START Data

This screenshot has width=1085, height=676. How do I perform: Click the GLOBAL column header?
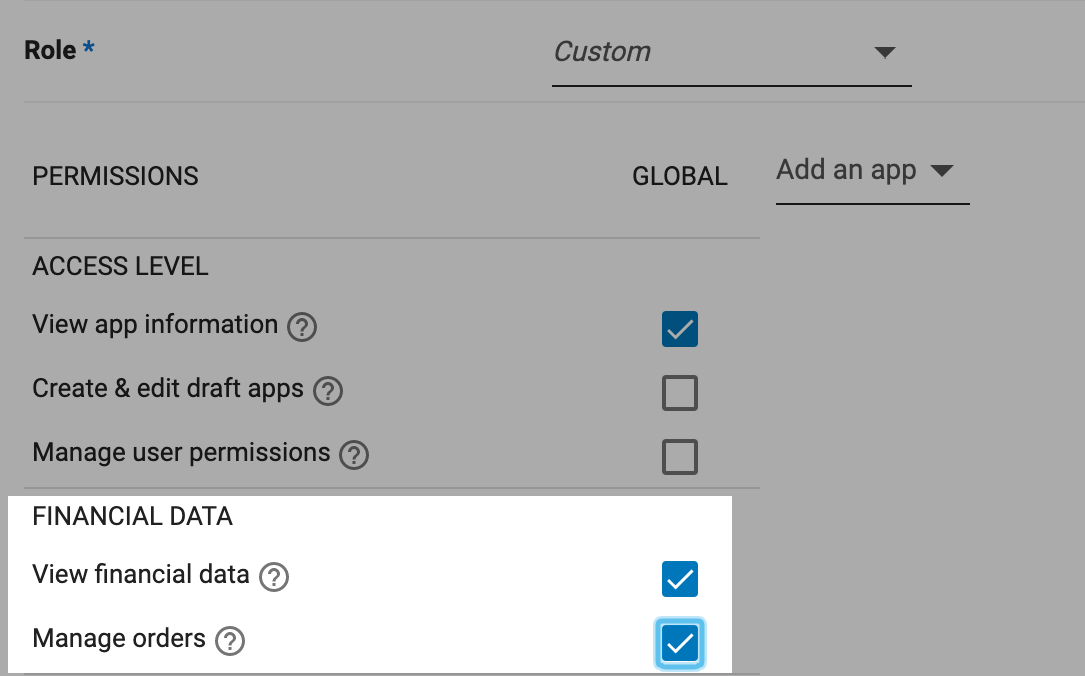point(680,177)
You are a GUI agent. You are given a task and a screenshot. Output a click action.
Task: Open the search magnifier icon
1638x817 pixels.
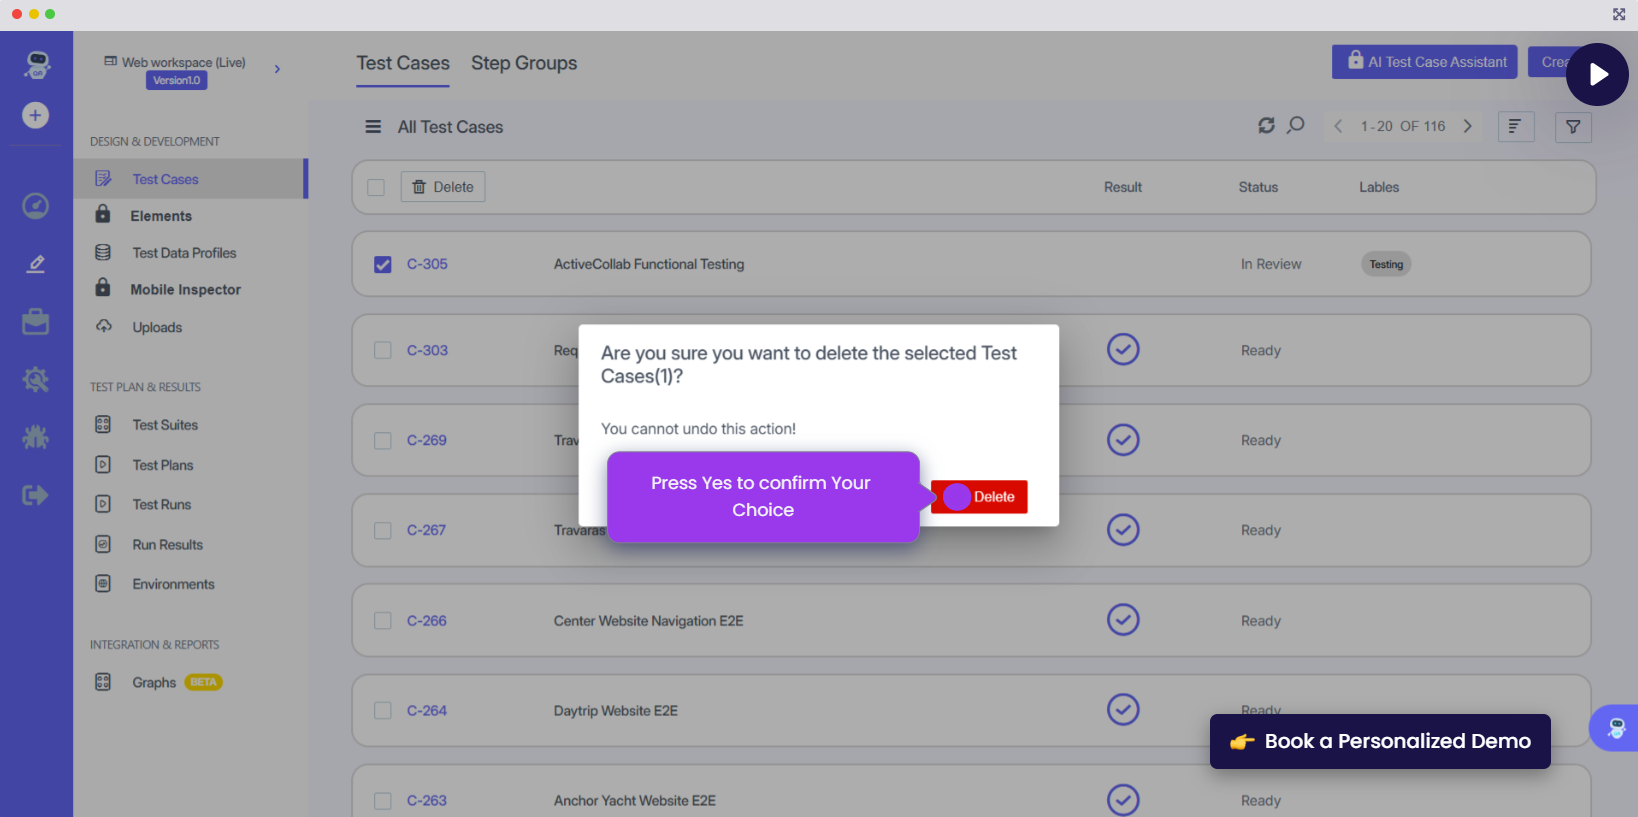pyautogui.click(x=1296, y=126)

END Data

Line by line, write out the entries exactly, and leave the pictures out.

This screenshot has width=1085, height=676. How do I perform: Click the GLOBAL column header?
point(680,177)
You are a GUI agent. You are given a task and a screenshot. Output a click action.
Task: Open the search magnifier icon
1638x817 pixels.
pyautogui.click(x=1296, y=126)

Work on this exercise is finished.